Teleseries: el gato y el ratón

La caja lista de esta semana estuvo dedicada casi en exclusiva a la retransmisión por televisión de los premios Goya. Porque al margen de la siempre en entredicho calidad del cine español, la gala es un acontecimiento que marca agenda. La de este año ha sido, con diferencia, la menos vista en los últimos cinco años: 350.000 espectadores menos que la de 2013 pero, aún así y como siempre ha dado de comer a estilistas televisivos, analistas cinematográficos y programas especiales antes, durante y después de la retransmisión.

Sin embargo, creo que este post se lo merece la florida y adelantada primavera que está viviendo la ficción -vamos a decir- propia -que no es propia porque no la producen las cadenas sino las productoras a las que se la encargan- por obra y gracia del pulso a décimas entre Antena 3 y Telecinco. Que no sólo se copian y se repican en formatos de entretenimiento o en su planteamiento de la parrilla.

Supongo que el punto de inflexión lo marcó El tiempo entre costuras (Antena 3) y su indiscutible éxito de público y, por qué no, crítica. En respuesta, Mediaset ha esperado unos cuantos meses para cebar El Príncipe. La empresa no quería una serie más, sino un acontecimiento en toda regla. Así que puso toda su maquinaria promocional a trabajar, y la que en principio había sido planteada como una ficción ambiciosa, sí, pero sólo “una” ficción, se convirtió, por lo que se augura, en uno de los pilares de Telecinco para esta temporada, en el faro que alumbre a toda la cadena y levante su orgullo, bastante herido en los últimos años al menos en lo que respecta al mundo teleserie.

El Príncipe se estrenó la semana pasada de manera simultánea en casi todas las cadenas de Mediaset, y Vasile se sentó a esperar: 5.6 millones de espectadores, y un 28% de share total sumando los resultados de T5 (22%) y el resto de frecuencias en las que se emitió. Una oportunidad de oro para intentar colocar titulares en la prensa especializada y también en la que no lo está, pero igualmente considera noticioso el resultado de una estrategia de programación tan particular.

No crean, sin embargo, que esto queda aquí porque las series, como las cucarachas, [Enlace roto.]. Y cada uno de sus movimientos es convenientemente comunicado para ir calentando motores. Hasta el punto de que lo que a estas horas tiene en ascuas a los directivos de las dos principales cadenas españolas es el duelo a muerte entre Velvet (Antena 3) y B&B: De boca en boca (Telecinco). Como explica Vanitatis, la ley obliga a las televisiones a anunciar su programación con tres días de adelanto, así que ambas tienen de plazo hasta la medianoche para confirmar si el estreno será o no el lunes. Y como no quieren comerse la tostada mutuamente, o quizá sí, aquí nos tienen a los espectadores, sin saber si esos “próximamente”, “pronto” y “la semana que viene” con los que aderezan sus omnipresentes promociones se concretarán un día u otro. ¿Poker? ¿Quién dijo poker?

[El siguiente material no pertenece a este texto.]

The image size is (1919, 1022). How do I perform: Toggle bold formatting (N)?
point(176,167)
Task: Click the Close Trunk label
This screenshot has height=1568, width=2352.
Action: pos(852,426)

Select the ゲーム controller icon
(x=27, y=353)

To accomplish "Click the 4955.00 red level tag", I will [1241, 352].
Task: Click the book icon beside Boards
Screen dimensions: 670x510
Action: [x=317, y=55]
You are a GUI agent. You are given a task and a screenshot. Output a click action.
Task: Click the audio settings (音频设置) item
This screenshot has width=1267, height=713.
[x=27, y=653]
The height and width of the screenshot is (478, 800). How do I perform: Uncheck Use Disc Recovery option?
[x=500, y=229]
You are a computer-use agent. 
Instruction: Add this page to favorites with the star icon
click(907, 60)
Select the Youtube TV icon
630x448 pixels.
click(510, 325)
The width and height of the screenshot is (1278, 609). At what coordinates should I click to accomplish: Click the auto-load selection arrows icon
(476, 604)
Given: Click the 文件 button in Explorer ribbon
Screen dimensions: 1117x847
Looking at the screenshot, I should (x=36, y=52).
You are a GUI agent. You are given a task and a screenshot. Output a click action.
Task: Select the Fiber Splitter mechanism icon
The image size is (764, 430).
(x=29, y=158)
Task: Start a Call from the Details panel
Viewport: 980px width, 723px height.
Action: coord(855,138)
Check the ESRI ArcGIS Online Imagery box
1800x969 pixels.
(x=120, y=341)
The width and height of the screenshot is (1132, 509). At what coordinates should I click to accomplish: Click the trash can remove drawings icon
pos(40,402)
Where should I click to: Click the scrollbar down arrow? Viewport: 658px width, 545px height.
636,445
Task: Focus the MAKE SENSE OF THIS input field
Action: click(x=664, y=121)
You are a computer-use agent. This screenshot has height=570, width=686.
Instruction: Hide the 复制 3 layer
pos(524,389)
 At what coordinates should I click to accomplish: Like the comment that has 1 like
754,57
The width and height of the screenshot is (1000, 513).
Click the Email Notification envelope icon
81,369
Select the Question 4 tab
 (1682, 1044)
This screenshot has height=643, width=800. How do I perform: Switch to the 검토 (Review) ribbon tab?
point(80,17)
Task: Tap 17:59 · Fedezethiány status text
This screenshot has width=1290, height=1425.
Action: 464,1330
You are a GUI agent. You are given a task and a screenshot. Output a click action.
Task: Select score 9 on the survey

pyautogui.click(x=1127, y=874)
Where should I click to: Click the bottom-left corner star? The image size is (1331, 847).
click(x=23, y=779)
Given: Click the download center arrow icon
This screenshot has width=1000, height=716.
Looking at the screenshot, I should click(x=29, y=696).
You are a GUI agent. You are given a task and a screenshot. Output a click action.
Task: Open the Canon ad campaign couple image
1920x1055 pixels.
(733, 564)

Actualización: finalmente tanto Antena 3 como Telecinco se han lanzado a la piscina así que ambas series estrenarán este lunes a las 22.30. Un nuevo capítulo en la -triste- historia de la contraprogramación que no beneficia ni a los programas ni a su sufrida audiencia. Quien a hierro mata a hierro puede morir.


03
sep 13

Por un trato ético a los dramas en televisión

Parece ser que después de ser archianunciada, el estreno anoche en Antena 3 de La Cúpula, serie de ciencia ficción-o-así producida por Spielberg, fue un [Enlace roto.]. Personalmente, no me llamaba mucho la atención, pero es que además cada vez me cuesta más engancharme a una serie dramática. Y menos aún si se emite en prime time.

Las sitcom, las comedias en general, se construyen a partir de capítulos autoconcluyentes. Pero una serie dramática es diferente. Es necesario una constancia, un cariño. Un orden y concierto. Es posible ver varios capítulos seguidos de Dos hombres y medio correspondientes a temporadas diferentes y comprobar cómo Jake pasa de niño gordito a adolescente gañán en cuestión de 25 minutos. Pero cuando las prácticas de emisión son irrespetuosas con las historias dramáticas llegan los problemas, y más aún si hay flashbacks o cualquier otra alteración en el planteamiento dramático que complique el panorama.

La muy extendida costumbre, sobre todo en horario nocturno, de alternar capítulos de estreno con otros de reposición sigue, por lo que parece, el criterio de ahora-pon-uno-cualquiera-que-total-así-ocupamos-parrilla. Y no son pocas las ocasiones en la que si la audiencia no responde como se esperaba la emisión se retrasa un par de horitas, cambia de día, desaparece y vuelve a aparecer. El espectador medio, ese que, desengáñense, no tiene tiempo ni ganas de andar descargándose capítulos para verlos después todos seguidos y lo que quiere es entretenerse un rato sin complicaciones, se encuentra con ciertas dificultades para seguir las tramas, rellenar huecos, sacar conclusiones y tener la sensación de que por el camino no ha perdido el tiempo.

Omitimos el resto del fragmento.